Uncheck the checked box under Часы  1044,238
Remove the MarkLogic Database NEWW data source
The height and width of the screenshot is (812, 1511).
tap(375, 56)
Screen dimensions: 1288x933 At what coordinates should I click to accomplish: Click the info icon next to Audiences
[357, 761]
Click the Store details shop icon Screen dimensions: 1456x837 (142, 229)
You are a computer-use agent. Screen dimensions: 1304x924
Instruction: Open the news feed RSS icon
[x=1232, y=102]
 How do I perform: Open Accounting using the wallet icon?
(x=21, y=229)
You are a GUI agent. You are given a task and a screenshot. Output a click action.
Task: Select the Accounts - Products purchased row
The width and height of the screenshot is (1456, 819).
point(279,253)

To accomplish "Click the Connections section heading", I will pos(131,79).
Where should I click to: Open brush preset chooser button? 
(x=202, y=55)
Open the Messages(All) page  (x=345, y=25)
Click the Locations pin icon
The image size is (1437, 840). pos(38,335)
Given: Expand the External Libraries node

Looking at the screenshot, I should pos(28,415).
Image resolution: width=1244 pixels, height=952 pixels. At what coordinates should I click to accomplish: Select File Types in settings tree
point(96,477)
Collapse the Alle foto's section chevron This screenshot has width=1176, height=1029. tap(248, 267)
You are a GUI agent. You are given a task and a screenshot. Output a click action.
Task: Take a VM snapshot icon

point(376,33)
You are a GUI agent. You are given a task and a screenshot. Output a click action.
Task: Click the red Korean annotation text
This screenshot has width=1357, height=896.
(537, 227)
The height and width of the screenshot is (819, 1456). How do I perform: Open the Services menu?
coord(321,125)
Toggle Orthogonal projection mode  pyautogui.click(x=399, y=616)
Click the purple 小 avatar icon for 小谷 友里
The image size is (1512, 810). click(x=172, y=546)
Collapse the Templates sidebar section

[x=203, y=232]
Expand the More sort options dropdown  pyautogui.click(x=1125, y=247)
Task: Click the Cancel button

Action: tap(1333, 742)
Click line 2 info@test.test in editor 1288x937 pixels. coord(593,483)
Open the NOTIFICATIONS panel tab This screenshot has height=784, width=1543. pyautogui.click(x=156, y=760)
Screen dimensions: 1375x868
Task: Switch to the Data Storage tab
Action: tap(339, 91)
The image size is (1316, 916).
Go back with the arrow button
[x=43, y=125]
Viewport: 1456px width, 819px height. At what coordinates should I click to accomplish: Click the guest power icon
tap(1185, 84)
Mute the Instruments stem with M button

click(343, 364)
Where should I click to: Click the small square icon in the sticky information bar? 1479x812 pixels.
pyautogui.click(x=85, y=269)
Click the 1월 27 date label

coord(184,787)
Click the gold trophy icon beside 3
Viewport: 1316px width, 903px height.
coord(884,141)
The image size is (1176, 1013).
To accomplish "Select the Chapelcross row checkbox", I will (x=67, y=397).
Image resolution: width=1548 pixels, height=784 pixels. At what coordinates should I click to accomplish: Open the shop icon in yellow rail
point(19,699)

-- -- --

* [Activity]: Give back exactly the lines from the line holding "The image size is (1176, 1013)." through the last line of the listing, including both.

* [Your response]:
The image size is (1176, 1013).
To accomplish "Select the Chapelcross row checkbox", I will (x=67, y=397).
Image resolution: width=1548 pixels, height=784 pixels. At what coordinates should I click to accomplish: Open the shop icon in yellow rail
point(19,699)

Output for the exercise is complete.